There’s a Bluegrass Concert and Chili Feed featuring Hick’ry Switch at Wells on Saturday September 25th, 5:30 pm at the Wells Tesoro Center. Soda and Ruby Mountain Beer will be available, and a Pie and Dessert Auction with items made by the members of Wells St Thomas Aquinas Church, $10 for adults, children 12 and under are free when accompanied by an adult. . . Spring Mountain Ranch State Park, 15 miles west of Las Vegas via Charleston Boulevard within the Red Rock National Conservation Area has two events scheduled in September. On the 18th you can meet the previous historic ranch owners during OwnerÕs Day. First-person interpreters will give tours of the historic buildings they once called home from noon until 4 pm. The 25th is Pioneer Day; from 10 until 4 you can enjoy live music, spinning and weaving demonstrations, gold panning, black powder rifle shooting and candle dipping, along with authentic Dutch-oven cooking. This nostalgic experience for adults and children is free to the public, but park entrance fees apply ($7 for Nevada residents and $9 for non-residents) . . .The Goldwell Open Air Museum is inaugurating the Gathering of Desert Photographers October 14-17, a 3-day event that brings together photographers, curators and writers with an interest in the desert. The Museum is well situated between the famed ghost town of Rhyolite and the town of Beatty. Details here.

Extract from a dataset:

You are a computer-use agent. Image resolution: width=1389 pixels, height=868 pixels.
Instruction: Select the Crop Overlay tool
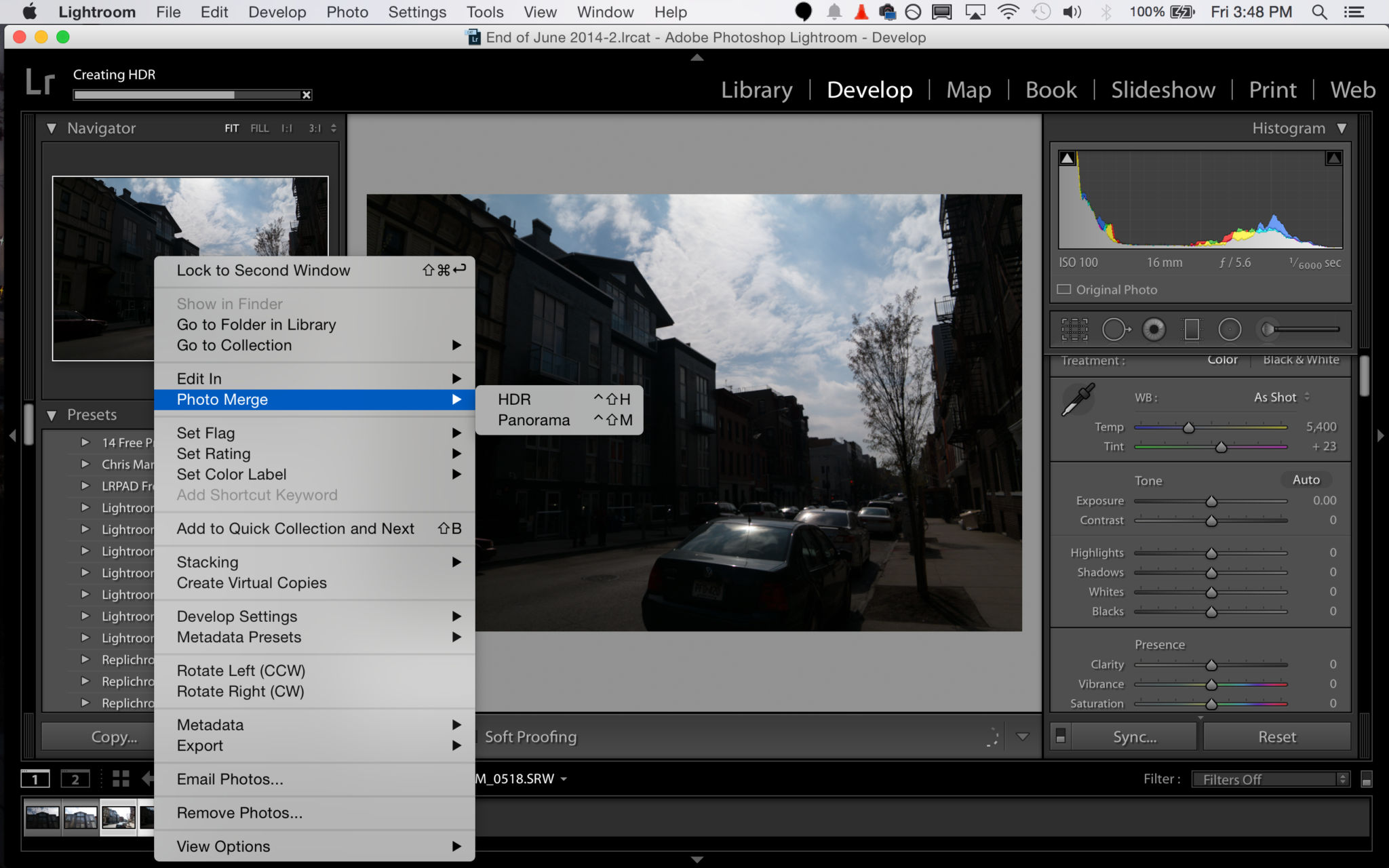tap(1074, 330)
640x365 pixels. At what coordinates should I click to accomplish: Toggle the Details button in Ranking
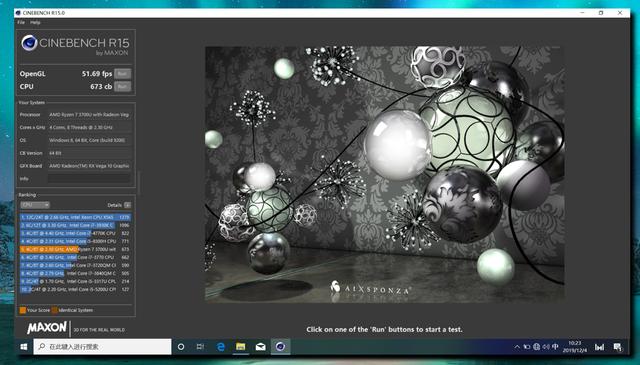[128, 205]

The Pyramid Lake Paiute Tribewill hold the 2nd Annual Pyramid Lake $50,000 Cutthroat Challenge on Saturday and Sunday, October 2nd and 3rd to mark the opening weekend of fishing season at the lake. The Tribe invites fishermen of all ages and skill levels to register. A total of 25 Cutthroat Trout will be tagged, with 5 fish being randomly tagged and worth $10,000 each. The remaining 20 tagged fish may be redeemed for other prizes. Cost is $65 and participants will be limited to the first 500 fishermen registered. Get complete details and register online at www.pyramidlake.us or by phone at 1-888-225-2668. And by the way, Carson City has a great collection of coupons on their website offering some great discounts: from 50% off to 2-for-1 on dining out; $25 and 2-for-1 green fees for golf; $25 in free slot play and generous discounts for lodging . . .

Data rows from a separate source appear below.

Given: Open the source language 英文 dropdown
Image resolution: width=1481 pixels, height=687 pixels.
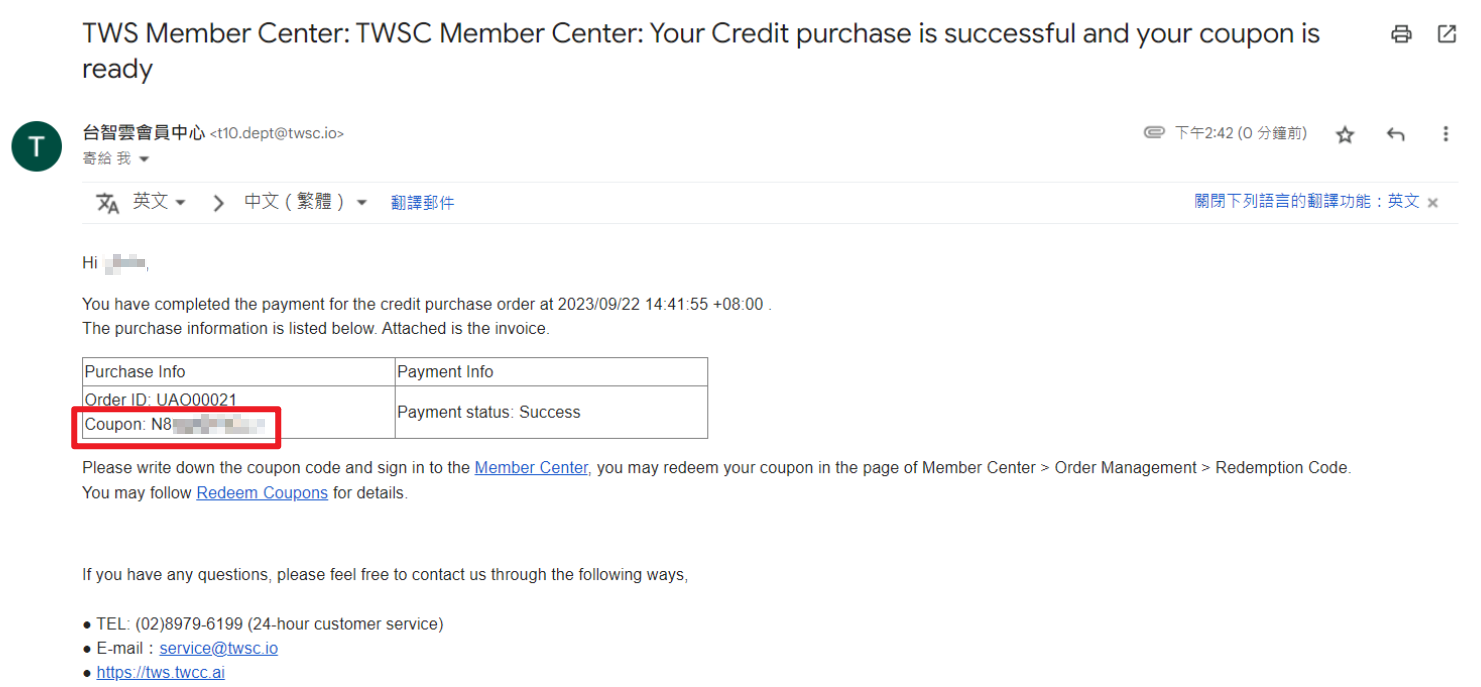Looking at the screenshot, I should [x=160, y=202].
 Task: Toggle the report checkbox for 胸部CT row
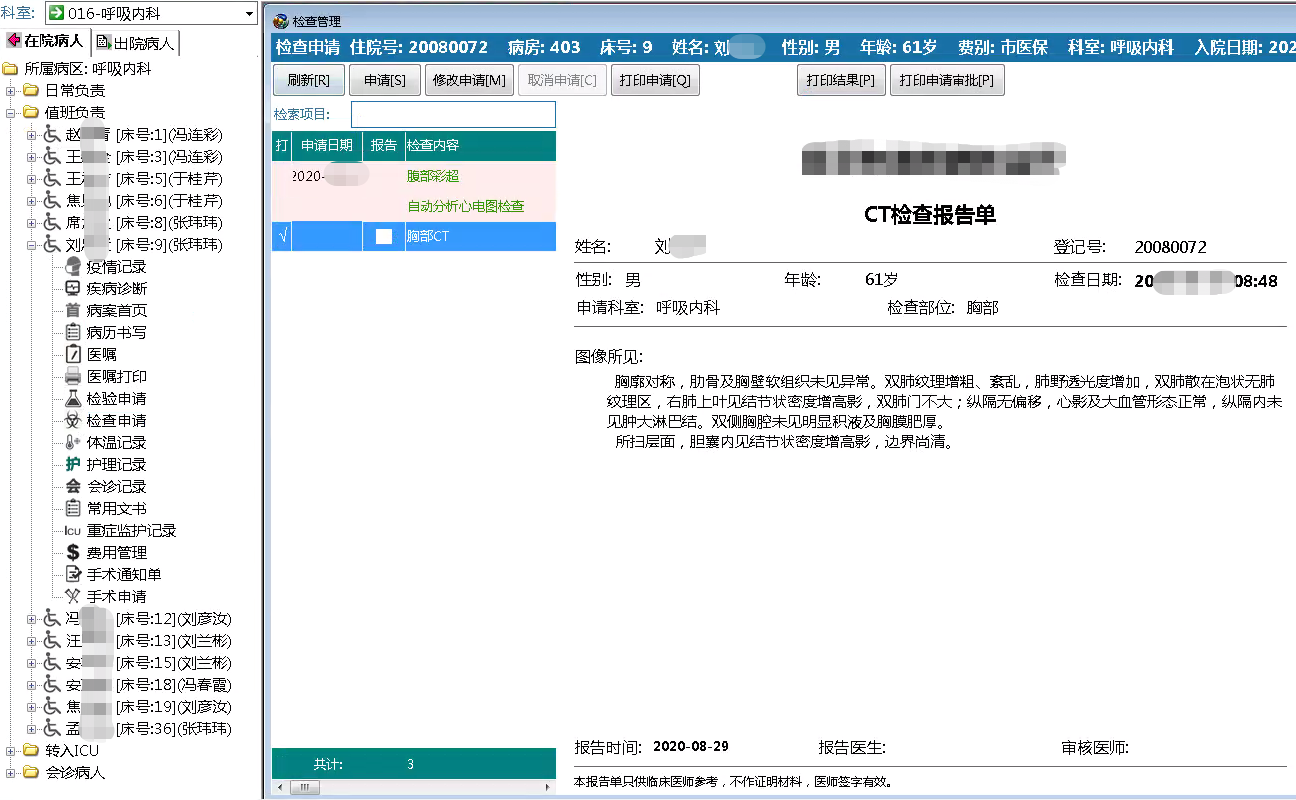click(383, 237)
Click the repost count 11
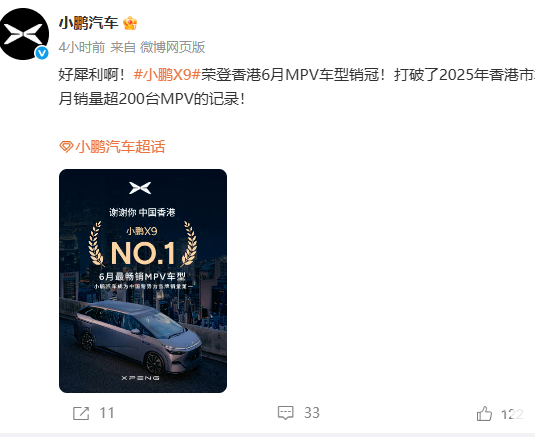Screen dimensions: 535x437 (x=107, y=413)
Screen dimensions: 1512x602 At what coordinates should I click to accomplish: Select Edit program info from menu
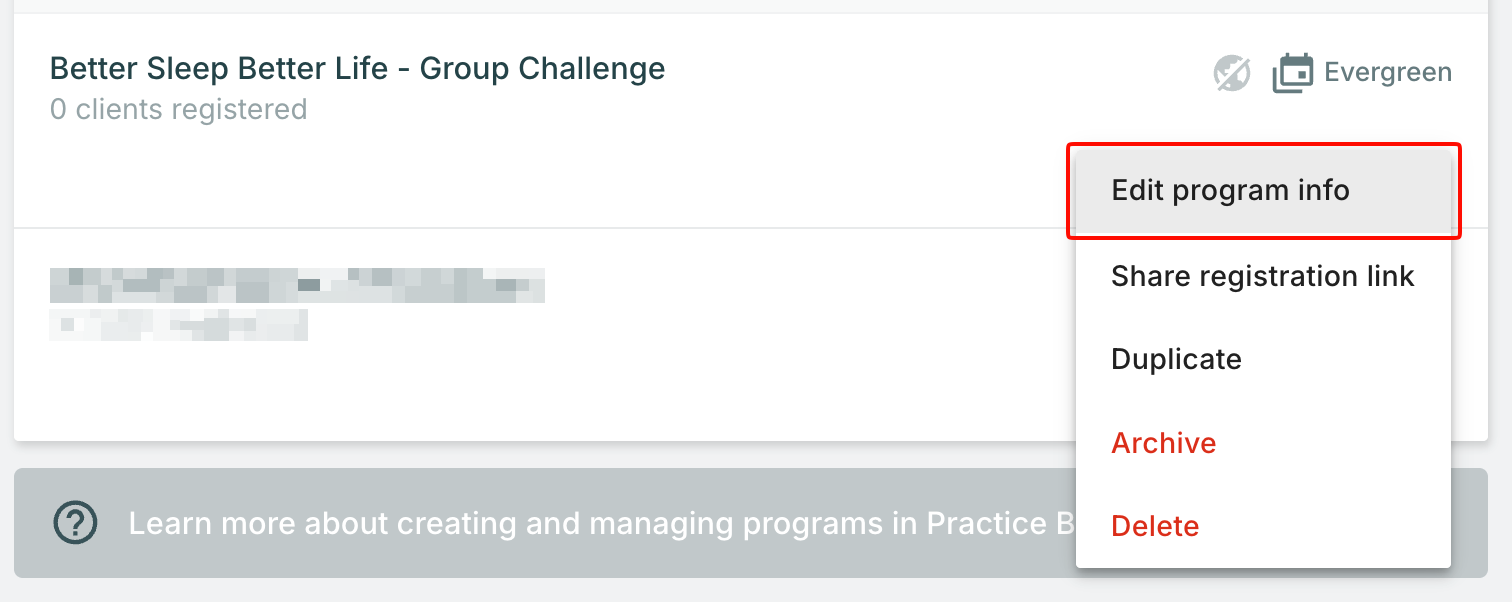pyautogui.click(x=1230, y=190)
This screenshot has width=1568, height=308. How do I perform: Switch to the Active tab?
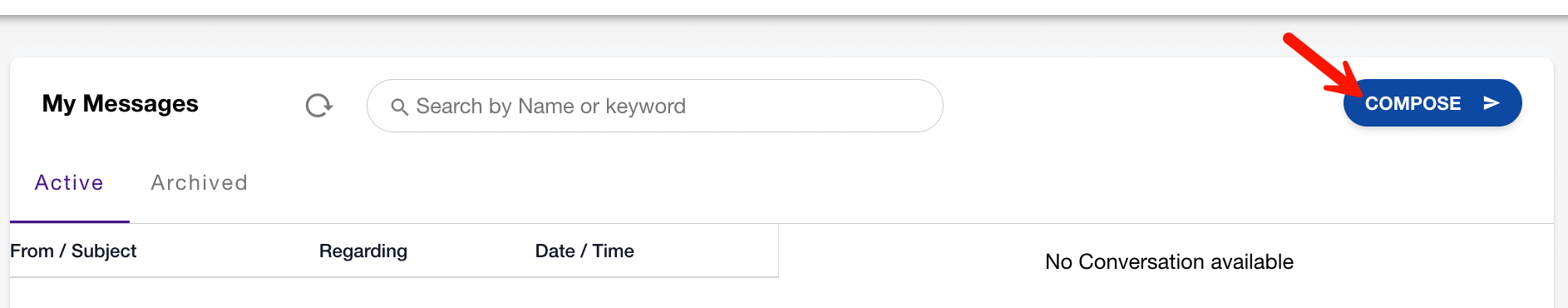[69, 183]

The Western Folklife Center in Elko has installed three new exhibitions in its Wiegand Gallery: a photographic exhibit of ranch gates in the Southwest; a tribute to renowned western artist and author Will James and “Where the Cowboys Once Roamed”, an exhibition of black and white panoramic images created by Eureka, Nevada, photographer Deon Reynolds using a Kodak Fun Saver Panoramic 35 disposable camera re-loaded with black and white 35 mm film and developed in his darkroom in the Eureka Gallery on Main Street in Eureka.
It had escaped my attention until now that Carson City and Dayton combine to be an “official” Nevada whitewater destination. The area’s first rafting and kayaking facilities embrace a frisky stretch of the Carson River.
The newly constructed Morgan Mill put-in area is just upstream of the BLM offices on Deer Run Road just south of U.S. Highway 50 East on the far east side of Carson City. Once launched, boaters enjoy a 9.3-mile float through Class II and Class III whitewater downstream to Santa Maria Ranch River Park on the west end of Dayton. Signs advise boaters of rapids and where to take out of the river, and the magnificent river canyon provides views of historic gold and silver mill sites once flourished, stone walls that Chinese laborers crafted more than a century ago to shore up mountain mining roads. Preparations have been made for the V&T Railroad to be extended through the canyon to a permanent terminal. New facilities are also in place at the take-out area. Boaters can also go into the river further upstream at Carson River Park with a placid 3.3-mile Class I stretch of river that takes about 1.5 hours to float downstream to Morgan Mill Road and is suitable for beginners. The energetic float from Morgan Mill to Dayton is for experienced boaters and takes about two and a half hours.